→ **Instructions for the task**: Reproduce each line below with no alterations.

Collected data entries
Content starts
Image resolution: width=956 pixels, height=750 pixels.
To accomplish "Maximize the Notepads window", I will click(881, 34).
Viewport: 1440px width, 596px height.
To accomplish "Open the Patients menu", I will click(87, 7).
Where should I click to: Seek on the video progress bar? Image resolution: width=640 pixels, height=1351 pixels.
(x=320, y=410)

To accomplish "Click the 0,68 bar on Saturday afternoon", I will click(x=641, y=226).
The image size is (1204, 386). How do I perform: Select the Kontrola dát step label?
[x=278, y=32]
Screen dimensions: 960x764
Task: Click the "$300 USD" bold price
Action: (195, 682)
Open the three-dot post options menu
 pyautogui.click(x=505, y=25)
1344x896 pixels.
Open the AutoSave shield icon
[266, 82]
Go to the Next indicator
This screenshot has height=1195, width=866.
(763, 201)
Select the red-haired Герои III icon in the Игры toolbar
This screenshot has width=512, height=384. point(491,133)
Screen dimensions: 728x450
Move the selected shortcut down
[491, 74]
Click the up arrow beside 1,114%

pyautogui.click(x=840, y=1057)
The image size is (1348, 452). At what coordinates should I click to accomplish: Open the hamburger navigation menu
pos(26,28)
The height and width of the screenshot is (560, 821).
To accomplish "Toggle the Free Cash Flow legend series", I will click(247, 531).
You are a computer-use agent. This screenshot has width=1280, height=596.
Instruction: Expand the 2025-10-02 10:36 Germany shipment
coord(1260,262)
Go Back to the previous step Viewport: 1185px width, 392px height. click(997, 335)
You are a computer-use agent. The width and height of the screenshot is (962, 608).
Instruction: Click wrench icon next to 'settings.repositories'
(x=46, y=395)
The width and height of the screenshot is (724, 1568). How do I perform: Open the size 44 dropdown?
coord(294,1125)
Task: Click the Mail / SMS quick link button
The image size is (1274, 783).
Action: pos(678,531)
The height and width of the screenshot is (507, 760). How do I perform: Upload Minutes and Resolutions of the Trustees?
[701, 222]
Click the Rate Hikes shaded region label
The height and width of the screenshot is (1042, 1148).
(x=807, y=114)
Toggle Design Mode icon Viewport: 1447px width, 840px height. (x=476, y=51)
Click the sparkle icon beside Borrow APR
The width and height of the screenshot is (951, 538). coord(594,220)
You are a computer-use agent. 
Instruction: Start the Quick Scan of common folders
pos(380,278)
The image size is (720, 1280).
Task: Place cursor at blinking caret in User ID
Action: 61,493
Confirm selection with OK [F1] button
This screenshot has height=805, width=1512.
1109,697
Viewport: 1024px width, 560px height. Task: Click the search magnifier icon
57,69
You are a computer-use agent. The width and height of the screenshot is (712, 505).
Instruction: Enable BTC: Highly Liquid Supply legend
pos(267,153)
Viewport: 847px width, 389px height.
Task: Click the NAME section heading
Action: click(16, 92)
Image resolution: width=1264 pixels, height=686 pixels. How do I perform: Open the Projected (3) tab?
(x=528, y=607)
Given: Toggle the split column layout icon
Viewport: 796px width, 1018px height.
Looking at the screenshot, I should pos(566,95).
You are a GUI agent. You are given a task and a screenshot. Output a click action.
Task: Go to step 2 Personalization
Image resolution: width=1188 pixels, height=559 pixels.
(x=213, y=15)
Content ends
→ **Solution for this exercise**:
Image resolution: width=956 pixels, height=750 pixels.
To accomplish "Maximize the Notepads window", I will click(881, 34).
Viewport: 1440px width, 596px height.
To accomplish "Open the Patients menu", I will click(87, 7).
Where should I click to: Seek on the video progress bar? Image resolution: width=640 pixels, height=1351 pixels.
(x=320, y=410)

To accomplish "Click the 0,68 bar on Saturday afternoon", I will click(x=641, y=226).
The image size is (1204, 386). How do I perform: Select the Kontrola dát step label?
[x=278, y=32]
Screen dimensions: 960x764
Task: Click the "$300 USD" bold price
Action: (195, 682)
Open the three-dot post options menu
 pyautogui.click(x=505, y=25)
1344x896 pixels.
Open the AutoSave shield icon
[266, 82]
Go to the Next indicator
This screenshot has height=1195, width=866.
(763, 201)
Select the red-haired Герои III icon in the Игры toolbar
This screenshot has width=512, height=384. point(491,133)
Screen dimensions: 728x450
Move the selected shortcut down
[491, 74]
Click the up arrow beside 1,114%

pyautogui.click(x=840, y=1057)
The image size is (1348, 452). At what coordinates should I click to accomplish: Open the hamburger navigation menu
pos(26,28)
The height and width of the screenshot is (560, 821).
To accomplish "Toggle the Free Cash Flow legend series", I will click(247, 531).
You are a computer-use agent. This screenshot has width=1280, height=596.
Instruction: Expand the 2025-10-02 10:36 Germany shipment
coord(1260,262)
Go Back to the previous step Viewport: 1185px width, 392px height. click(997, 335)
You are a computer-use agent. The width and height of the screenshot is (962, 608).
Instruction: Click wrench icon next to 'settings.repositories'
(x=46, y=395)
The width and height of the screenshot is (724, 1568). How do I perform: Open the size 44 dropdown?
coord(294,1125)
Task: Click the Mail / SMS quick link button
The image size is (1274, 783).
Action: pos(678,531)
The height and width of the screenshot is (507, 760). How do I perform: Upload Minutes and Resolutions of the Trustees?
[701, 222]
Click the Rate Hikes shaded region label
The height and width of the screenshot is (1042, 1148).
(x=807, y=114)
Toggle Design Mode icon Viewport: 1447px width, 840px height. (x=476, y=51)
Click the sparkle icon beside Borrow APR
The width and height of the screenshot is (951, 538). coord(594,220)
You are a computer-use agent. 
Instruction: Start the Quick Scan of common folders
pos(380,278)
The image size is (720, 1280).
Task: Place cursor at blinking caret in User ID
Action: 61,493
Confirm selection with OK [F1] button
This screenshot has height=805, width=1512.
1109,697
Viewport: 1024px width, 560px height. Task: Click the search magnifier icon
57,69
You are a computer-use agent. The width and height of the screenshot is (712, 505).
Instruction: Enable BTC: Highly Liquid Supply legend
pos(267,153)
Viewport: 847px width, 389px height.
Task: Click the NAME section heading
Action: click(16, 92)
Image resolution: width=1264 pixels, height=686 pixels. How do I perform: Open the Projected (3) tab?
(x=528, y=607)
Given: Toggle the split column layout icon
Viewport: 796px width, 1018px height.
Looking at the screenshot, I should pos(566,95).
You are a GUI agent. You are given a task and a screenshot. Output a click action.
Task: Go to step 2 Personalization
Image resolution: width=1188 pixels, height=559 pixels.
(x=213, y=15)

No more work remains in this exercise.